Die Brüsseler Politik-Arena ist längst wichtiger geworden als die in Berlin. Mehr als die Hälfte aller Gesetze nehmen hier ihren Ursprung. Die IHK München zählt auf, dass sogar 80 Prozent der für Deutschland wirtschaftsrelevanten Gesetze in Brüssel beschlossen werden und klagt über das mediale Ungleichgewicht in der Berichterstattung über Berlin und Brüssel. Die Industrie hat das längst erkannt. Deren Brüssel-Vertretungen wachsen genauso wie die Zahl  Zahl der Lobbybüros rund um die EU-Kommission. Trotz dieser Erkenntnis hat es die Politik bis heute nicht geschafft, für Europa eine Regierungskommunikation umzusetzen, die diesem politischen Stellenwert gerecht wird. Im Herbst 2012 gab es noch einmal einen Versuch.  Diesmal war es aber nicht die Bundesregierung, sondern ein Verbund von Stiftungen, mit den Unternehmerstiftungen Mercator und Robert-Bosch an der Spitze, die die  Kampagne „Ich will Europa“ starteten. Die damalige schwarz-gelbe Koalition hat immerhin noch ein Europa-Kommunikationskonzept verabschiedet. Das war’s dann aber auch schon wieder. Nach sechs Monaten war das Thema durch. Der letzte, gut gemeinte aber erfolglose Versuch einer Europa-Kampagne. Sie wurde  allerdings nicht einmal ansatzweise durch eine integrierte Regierungskommunikation für Europa unterstützt und begleitet.  

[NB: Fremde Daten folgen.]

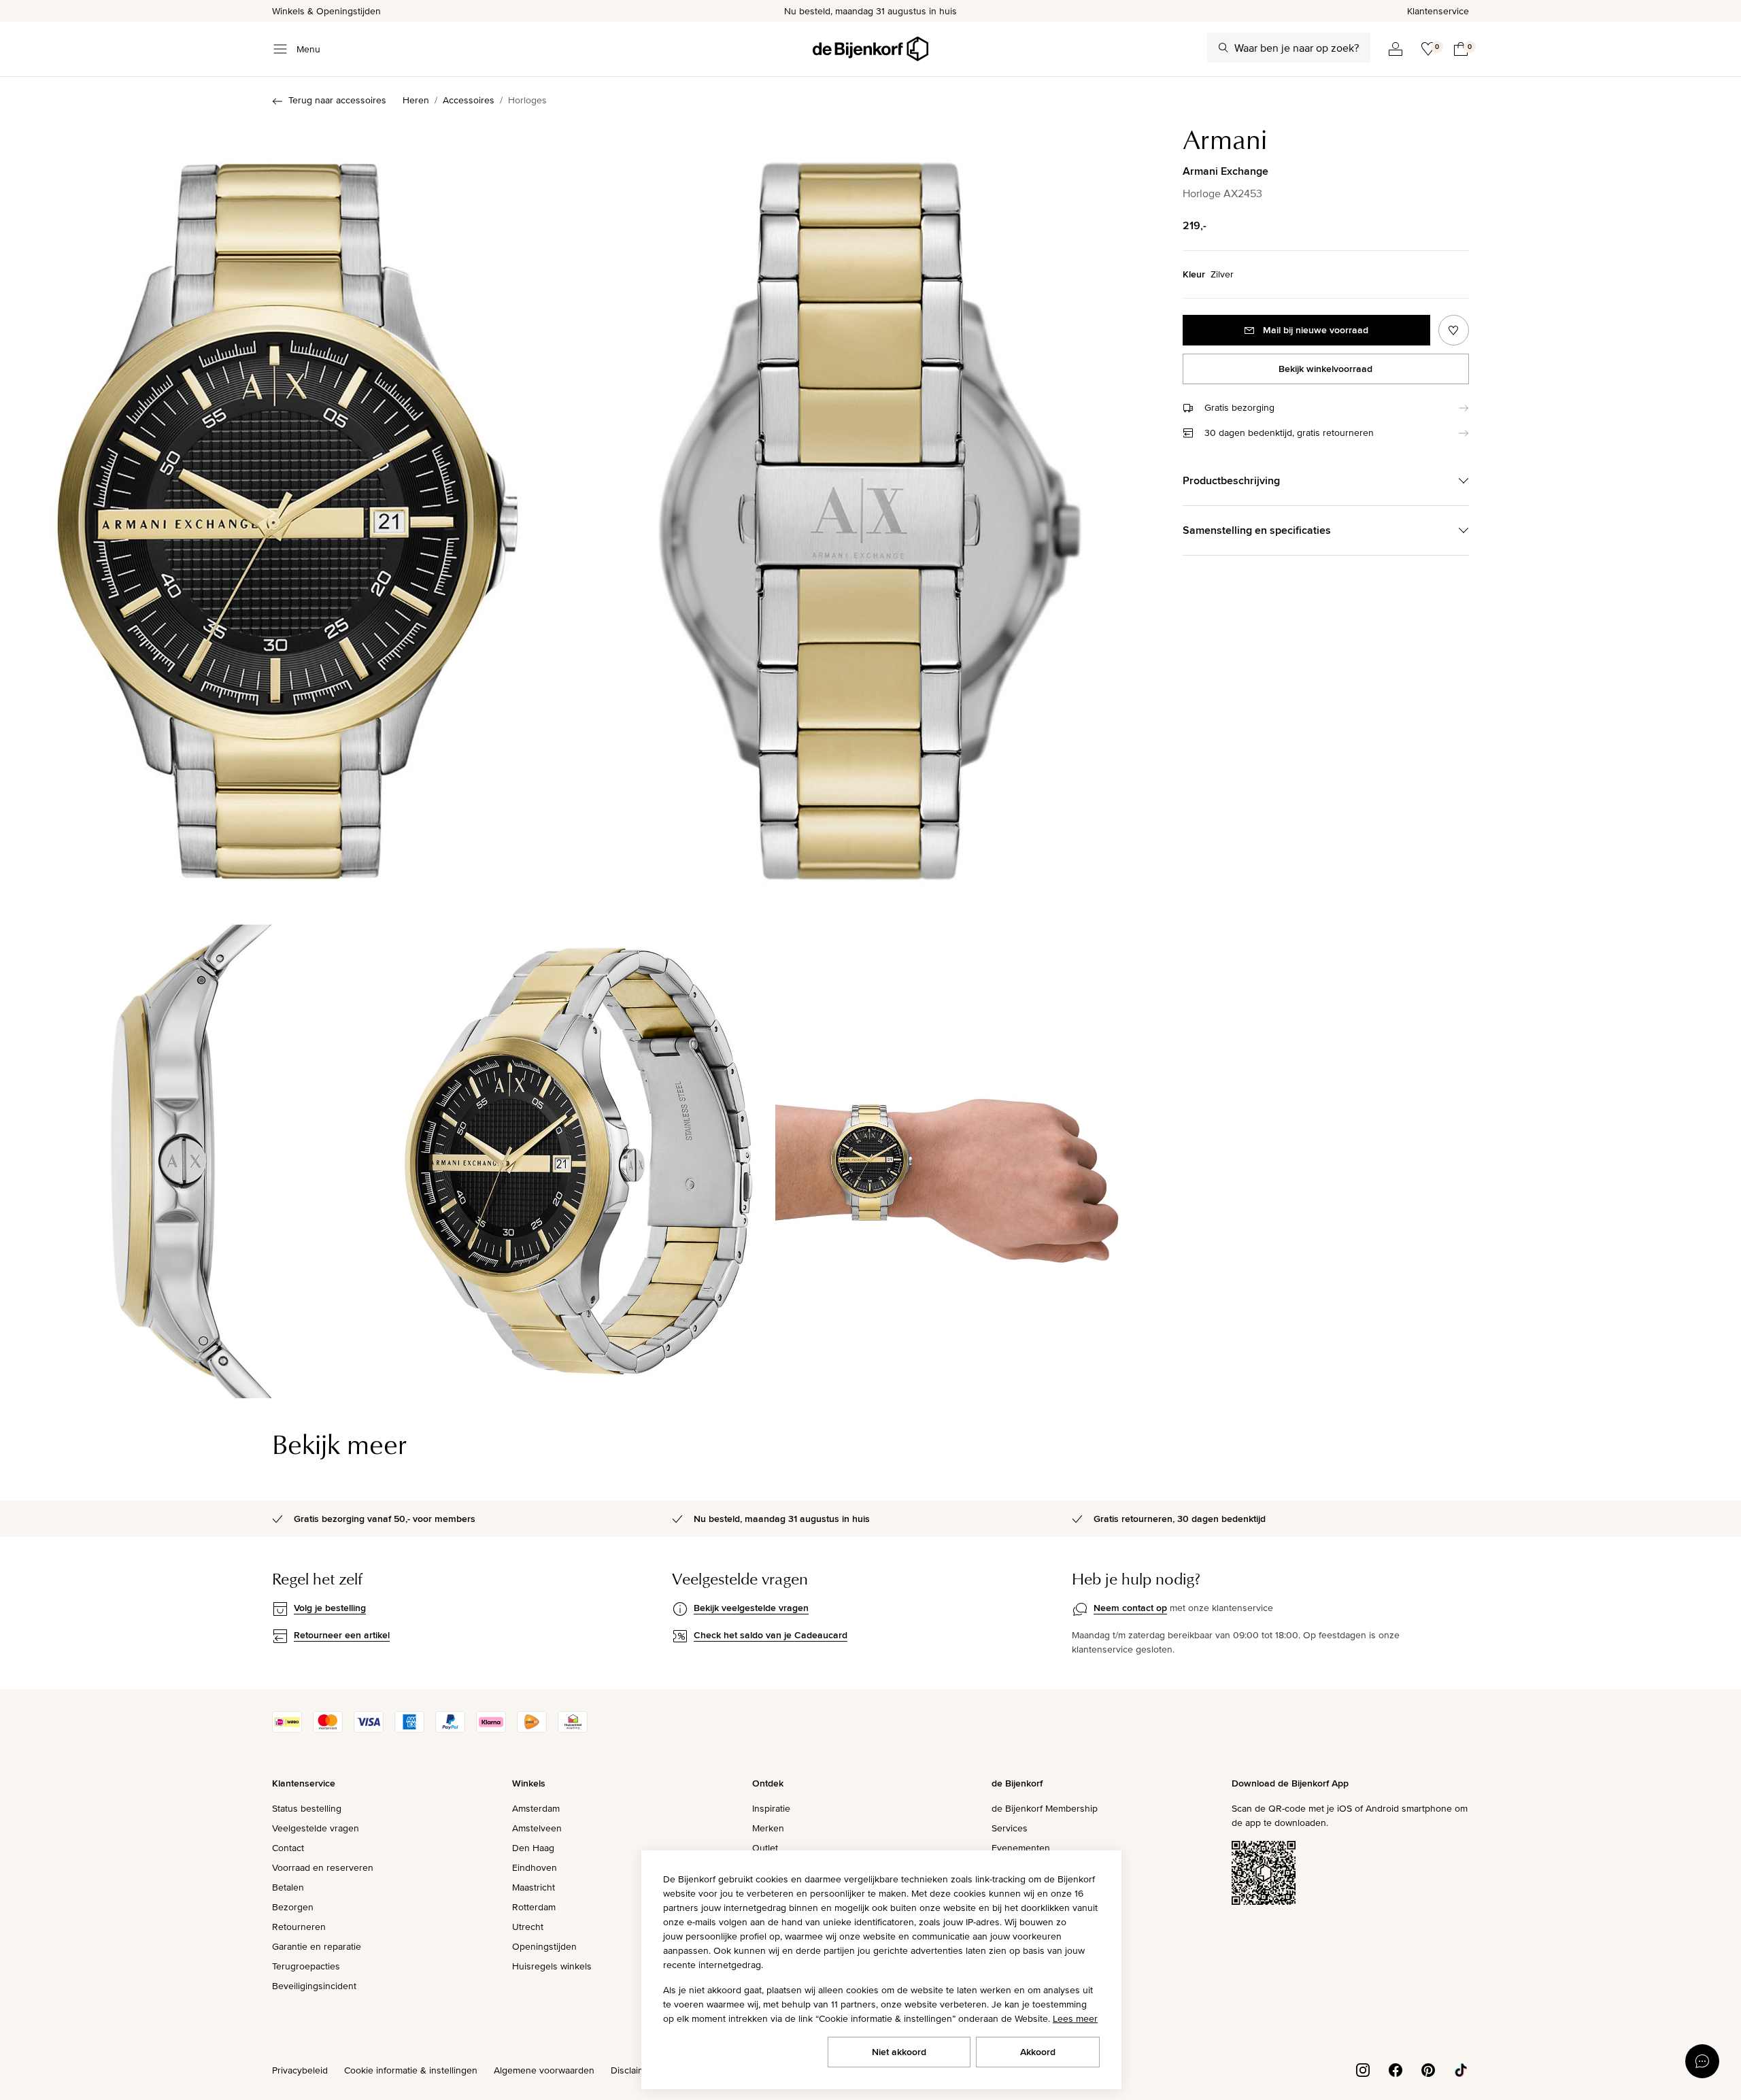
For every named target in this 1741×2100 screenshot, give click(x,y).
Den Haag (533, 1847)
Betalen (288, 1887)
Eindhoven (534, 1867)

Mit Emotion und Engagement – die alten Männer haben es vorgemacht

Europa, die europäische Idee und alle damit verbundenen Auswirkungen für Deutschland bieten genügend Stoff. Es geht nicht um Aufträge an Werbeagenturen, die „Wohlfühlkampagnen“ für Europa kreieren, sondern um eine intelligente, integrierte Regierungskommunikation zum Thema Europa, die die BürgerInnen zum Engagement, zum Dialog und zur Beteiligung an den Entscheidungen in Europa anregt . Dazu zählt an erster Stelle eine nüchterne Bilanz der Fakten. Dabei geht es auch um die Kosten, die auf alle Steuerzahler zukommen. Die Eurokrise hat, wie man in Berlin sicherlich längst weiß, davon nur einen kleinen Vorgeschmack vermittelt. Vertrauen ist ein wichtiger Stoff, den die Politik erst wieder gewinnen muss. Bei den Hinterzimmer- und Geheimverhandlungen der EU-Kommission und der Vereinigten Staaten zum Freihandelsabkommen TTIP kommen fast täglich neue Fakten auf den Tisch, wie hier Interessen von Lobbygruppen aus den USA aber genauso aus der EU durchgesetzt werden. Transparenz und klare Aussagen der Regierung sind hier der einzig erfolgsversprechende Weg.

Aber neben den nüchternen Fakten, der klaren Bilanz geht es immer auch um die Vision eines geeinten Europas. Wenn sich die Regierungskommunikation weiter allein auf Pragmatismus beschränkt und ansonsten nur reagiert (auf die andauernde Eurokrise und eine den Aufstieg populistischer, anti-europäischer Strömungen), bleibt sie weit unter ihren Möglichkeiten. Vor allem aber wird sie ihrer Aufgabe für Europa nicht gerecht. Wer mit Emotion, Einsatz und Engagement für Europa eintritt, der hat Resonanz. Die alten Männer haben es vorgemacht! Vorurteile und Ressentiments werden heute von Rechtspopulisten in Wählerstimmen umgemünzt. Die Ergebnisse der Europawahlen im Juni 2014, mit insgesamt geringer Wahlbeteiligung und einem erheblichen Rechtsruck  mit der AfD in Deutschland, Ukip in Großbritannien oder der FN in Frankreich, zeigen, wie wichtig eine klare und dauerhafte Europa-Kommunikation für alle demokratischen Parteien und damit auch für die Regierungskommunikation geworden ist.